ここかな?ここが永栗ノ峰でいいのかな?山名板があったが、文字は擦れて読めなかった。
三番目の目的地は大指山だ。ここも東京里山100選のひとつである。なんとか指山というのは奥多摩にいくつもあるから、ここもその仲間だろう。糠指山とか赤指山とか沖ノ指山とか、指沢山というのもある。
相も変わらず地味な尾根を進んでいく。同じような標高のピークが複数あって、大指山がどれだか特定しづらかったが、たぶんきっとここだろう。まあ、違っていても、いちおう全てに登ったから登頂はしているのでよしとする。
あとは松ノ木峠から松ノ木トンネルの入口へと下山して、舗装路を歩いて行けば、スタート地点の軍畑駅までもどれるのだが、その前にもうひと山登る。
ここからが本番だ。
峠から先は、ここまでの道とは様子が違った。
ここまでは、一般ルートでないとはいえ、それとはっきりわかるトレイルがあった。しかしここでは踏跡は薄く、しばしば消えてしまっている。尾根が細かく分岐していて、小ピーク上で歩きやすい方へと進むと、あらぬ方向へ下ってしまう。一回一回、進む方向を確認せねばならない。
松ノ木峠から45分で夕倉山に着いた。予想した通り、山頂は樹林に囲まれたなんの特徴もない小さなスペースだった。まあ、そうだろう。
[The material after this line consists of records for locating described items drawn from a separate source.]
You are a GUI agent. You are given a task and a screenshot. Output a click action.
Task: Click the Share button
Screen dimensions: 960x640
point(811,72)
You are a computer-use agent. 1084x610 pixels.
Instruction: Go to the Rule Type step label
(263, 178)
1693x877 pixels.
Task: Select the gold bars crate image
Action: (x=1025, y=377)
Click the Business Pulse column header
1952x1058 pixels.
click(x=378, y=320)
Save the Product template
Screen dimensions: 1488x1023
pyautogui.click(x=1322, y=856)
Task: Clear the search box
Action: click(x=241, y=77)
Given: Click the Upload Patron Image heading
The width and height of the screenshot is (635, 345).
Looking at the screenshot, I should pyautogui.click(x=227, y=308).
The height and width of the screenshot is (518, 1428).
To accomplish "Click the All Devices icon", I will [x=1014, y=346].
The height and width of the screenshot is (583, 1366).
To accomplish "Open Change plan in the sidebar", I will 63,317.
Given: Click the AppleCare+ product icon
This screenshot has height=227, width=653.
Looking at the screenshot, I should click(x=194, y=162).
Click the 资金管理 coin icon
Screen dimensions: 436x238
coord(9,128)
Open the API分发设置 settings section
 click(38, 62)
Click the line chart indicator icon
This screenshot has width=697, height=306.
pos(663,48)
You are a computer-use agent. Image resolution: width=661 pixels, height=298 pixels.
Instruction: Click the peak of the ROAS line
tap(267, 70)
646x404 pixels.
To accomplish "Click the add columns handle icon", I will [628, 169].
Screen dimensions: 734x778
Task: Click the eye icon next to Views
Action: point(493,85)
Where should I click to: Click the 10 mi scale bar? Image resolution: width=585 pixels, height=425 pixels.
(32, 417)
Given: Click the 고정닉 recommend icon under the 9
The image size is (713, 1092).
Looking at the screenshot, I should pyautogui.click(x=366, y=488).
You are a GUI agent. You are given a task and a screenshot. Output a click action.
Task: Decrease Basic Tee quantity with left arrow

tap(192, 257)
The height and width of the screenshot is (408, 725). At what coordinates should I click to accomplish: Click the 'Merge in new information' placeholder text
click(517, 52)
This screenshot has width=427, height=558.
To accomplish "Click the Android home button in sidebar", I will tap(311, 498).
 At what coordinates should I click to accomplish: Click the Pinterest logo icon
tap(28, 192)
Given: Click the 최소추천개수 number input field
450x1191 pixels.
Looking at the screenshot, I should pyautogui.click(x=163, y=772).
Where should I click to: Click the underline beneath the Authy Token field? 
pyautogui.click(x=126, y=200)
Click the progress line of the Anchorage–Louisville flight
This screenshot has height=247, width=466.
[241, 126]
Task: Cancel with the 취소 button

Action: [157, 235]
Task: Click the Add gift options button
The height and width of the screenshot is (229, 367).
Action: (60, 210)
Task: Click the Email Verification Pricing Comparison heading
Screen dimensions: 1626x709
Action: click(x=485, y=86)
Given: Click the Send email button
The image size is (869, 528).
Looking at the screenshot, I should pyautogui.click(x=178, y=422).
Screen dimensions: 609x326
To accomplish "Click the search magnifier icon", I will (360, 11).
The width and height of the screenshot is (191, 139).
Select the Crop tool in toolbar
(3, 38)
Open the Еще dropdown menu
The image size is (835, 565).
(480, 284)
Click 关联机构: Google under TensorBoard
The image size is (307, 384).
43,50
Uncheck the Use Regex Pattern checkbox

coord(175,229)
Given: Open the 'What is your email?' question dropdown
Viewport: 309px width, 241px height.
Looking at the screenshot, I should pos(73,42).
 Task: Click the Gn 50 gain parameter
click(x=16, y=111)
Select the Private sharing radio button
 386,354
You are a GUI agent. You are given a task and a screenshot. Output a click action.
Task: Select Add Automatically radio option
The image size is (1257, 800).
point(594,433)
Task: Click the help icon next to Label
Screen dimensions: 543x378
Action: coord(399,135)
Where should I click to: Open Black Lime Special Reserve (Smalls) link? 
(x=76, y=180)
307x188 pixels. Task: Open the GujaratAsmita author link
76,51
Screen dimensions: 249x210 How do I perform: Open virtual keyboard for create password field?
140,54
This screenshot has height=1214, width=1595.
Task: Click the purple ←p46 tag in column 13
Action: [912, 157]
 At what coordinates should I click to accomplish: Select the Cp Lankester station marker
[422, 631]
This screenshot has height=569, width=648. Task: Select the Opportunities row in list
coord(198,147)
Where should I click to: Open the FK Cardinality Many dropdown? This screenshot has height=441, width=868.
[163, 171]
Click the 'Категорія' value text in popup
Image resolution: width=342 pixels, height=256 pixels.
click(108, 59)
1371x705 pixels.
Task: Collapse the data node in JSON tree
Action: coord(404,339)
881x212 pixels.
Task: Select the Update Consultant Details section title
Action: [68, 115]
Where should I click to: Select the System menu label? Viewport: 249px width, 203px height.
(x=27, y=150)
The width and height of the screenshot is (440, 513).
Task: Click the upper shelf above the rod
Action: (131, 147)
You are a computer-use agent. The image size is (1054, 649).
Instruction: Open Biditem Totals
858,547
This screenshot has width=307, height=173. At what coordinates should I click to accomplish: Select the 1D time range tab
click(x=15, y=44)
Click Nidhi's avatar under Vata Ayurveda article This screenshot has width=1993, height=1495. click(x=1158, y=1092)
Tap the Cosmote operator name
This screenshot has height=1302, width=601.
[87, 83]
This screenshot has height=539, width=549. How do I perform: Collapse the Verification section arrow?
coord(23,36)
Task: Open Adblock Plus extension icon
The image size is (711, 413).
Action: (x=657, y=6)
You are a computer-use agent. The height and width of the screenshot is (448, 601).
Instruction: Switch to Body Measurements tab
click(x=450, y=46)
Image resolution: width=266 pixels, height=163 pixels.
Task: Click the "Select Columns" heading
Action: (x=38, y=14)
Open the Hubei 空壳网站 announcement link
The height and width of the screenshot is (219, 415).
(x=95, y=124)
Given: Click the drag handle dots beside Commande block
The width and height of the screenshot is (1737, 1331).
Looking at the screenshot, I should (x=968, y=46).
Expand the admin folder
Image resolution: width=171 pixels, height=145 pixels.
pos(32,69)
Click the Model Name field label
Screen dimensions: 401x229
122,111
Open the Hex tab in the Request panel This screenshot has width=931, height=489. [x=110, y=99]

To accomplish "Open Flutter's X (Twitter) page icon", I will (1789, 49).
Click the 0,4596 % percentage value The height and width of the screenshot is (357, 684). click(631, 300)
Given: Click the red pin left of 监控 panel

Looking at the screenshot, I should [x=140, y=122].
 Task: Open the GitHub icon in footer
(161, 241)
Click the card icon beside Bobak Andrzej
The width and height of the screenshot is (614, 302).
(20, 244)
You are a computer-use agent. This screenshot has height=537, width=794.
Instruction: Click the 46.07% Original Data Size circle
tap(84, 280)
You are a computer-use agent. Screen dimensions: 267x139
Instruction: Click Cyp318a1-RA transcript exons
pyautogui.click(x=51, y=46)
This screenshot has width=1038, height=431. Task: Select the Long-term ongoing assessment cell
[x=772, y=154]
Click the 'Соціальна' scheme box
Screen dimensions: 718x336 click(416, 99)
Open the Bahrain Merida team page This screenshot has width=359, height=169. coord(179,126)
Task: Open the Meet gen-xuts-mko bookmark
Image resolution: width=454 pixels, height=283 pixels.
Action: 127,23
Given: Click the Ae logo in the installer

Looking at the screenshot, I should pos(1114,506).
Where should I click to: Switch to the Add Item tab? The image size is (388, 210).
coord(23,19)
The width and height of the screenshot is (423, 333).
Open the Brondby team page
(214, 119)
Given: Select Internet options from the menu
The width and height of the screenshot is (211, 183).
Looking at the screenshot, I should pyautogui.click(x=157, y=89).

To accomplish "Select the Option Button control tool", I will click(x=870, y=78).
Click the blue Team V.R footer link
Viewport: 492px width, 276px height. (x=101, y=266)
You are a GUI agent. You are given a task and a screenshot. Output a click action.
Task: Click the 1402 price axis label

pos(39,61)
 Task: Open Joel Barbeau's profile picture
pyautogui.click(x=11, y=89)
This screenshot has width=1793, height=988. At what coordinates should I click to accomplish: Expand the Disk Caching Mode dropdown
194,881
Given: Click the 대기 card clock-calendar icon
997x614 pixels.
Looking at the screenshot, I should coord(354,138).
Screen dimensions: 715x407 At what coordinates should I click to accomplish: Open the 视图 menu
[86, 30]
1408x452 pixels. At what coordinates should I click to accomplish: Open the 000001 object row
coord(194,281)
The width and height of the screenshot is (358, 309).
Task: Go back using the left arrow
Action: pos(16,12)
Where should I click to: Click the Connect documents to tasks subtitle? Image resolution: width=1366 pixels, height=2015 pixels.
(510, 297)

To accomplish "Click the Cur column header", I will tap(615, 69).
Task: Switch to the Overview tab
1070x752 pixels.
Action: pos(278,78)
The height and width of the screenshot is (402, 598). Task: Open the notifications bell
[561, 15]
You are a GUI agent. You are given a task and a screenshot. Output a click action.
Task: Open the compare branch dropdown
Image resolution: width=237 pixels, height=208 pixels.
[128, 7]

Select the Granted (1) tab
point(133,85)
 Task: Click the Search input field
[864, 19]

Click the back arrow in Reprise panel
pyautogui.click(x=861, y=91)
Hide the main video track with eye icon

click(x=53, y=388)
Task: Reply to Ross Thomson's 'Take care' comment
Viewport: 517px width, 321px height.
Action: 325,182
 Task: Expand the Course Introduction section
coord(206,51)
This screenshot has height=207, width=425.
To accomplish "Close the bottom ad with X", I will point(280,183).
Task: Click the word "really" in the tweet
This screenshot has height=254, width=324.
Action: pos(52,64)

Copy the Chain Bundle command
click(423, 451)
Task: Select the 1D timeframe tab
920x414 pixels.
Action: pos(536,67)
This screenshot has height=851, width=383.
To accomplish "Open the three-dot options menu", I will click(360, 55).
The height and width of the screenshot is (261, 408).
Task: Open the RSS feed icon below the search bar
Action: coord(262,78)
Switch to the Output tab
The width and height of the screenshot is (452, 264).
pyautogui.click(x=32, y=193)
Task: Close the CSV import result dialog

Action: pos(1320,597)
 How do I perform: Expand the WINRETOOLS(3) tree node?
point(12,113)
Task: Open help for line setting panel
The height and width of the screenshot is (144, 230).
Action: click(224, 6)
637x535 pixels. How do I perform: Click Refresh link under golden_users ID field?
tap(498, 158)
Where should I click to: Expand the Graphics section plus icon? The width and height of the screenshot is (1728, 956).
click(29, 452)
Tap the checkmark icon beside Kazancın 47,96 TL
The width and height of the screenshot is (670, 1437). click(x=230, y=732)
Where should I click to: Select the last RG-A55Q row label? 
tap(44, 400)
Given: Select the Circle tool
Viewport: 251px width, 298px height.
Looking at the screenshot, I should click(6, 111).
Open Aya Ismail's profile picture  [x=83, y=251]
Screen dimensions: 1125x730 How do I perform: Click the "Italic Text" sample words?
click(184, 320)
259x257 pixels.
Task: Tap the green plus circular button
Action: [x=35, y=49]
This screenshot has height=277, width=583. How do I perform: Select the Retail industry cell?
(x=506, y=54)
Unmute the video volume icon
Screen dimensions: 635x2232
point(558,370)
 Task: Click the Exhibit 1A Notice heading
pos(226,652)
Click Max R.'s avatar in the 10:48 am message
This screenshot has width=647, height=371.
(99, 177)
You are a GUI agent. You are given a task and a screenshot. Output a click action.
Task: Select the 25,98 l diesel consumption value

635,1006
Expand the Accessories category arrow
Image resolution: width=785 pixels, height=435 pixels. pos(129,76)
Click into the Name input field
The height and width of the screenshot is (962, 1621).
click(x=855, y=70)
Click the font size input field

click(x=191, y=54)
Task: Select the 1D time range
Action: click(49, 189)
いちおうここが今回の最終目的地である。ここに来るためにマイナー尾根をぐるっと大きく回ってきたのだ。なぜそんなことをしたのかと問われれば答えに困る。なぜここに来たのかと問われても答えに困る。来たかったからというのは答えになってないから、歩いたことがなかったからとでも答えておくしかない。行動の理由というのは、言語化できるのものばかりではないはずだ。
せっかく来たので腰を下ろして菓子パンを齧った。後は、いま来た道を引き返して松ノ木峠から下山するだけだ。舗装路に出たら、一時間も歩けば駅に着くだろう。
他人から見たら意味不明な、でも個人的には充実して満足した、地味で長い一日もまもなく終わる。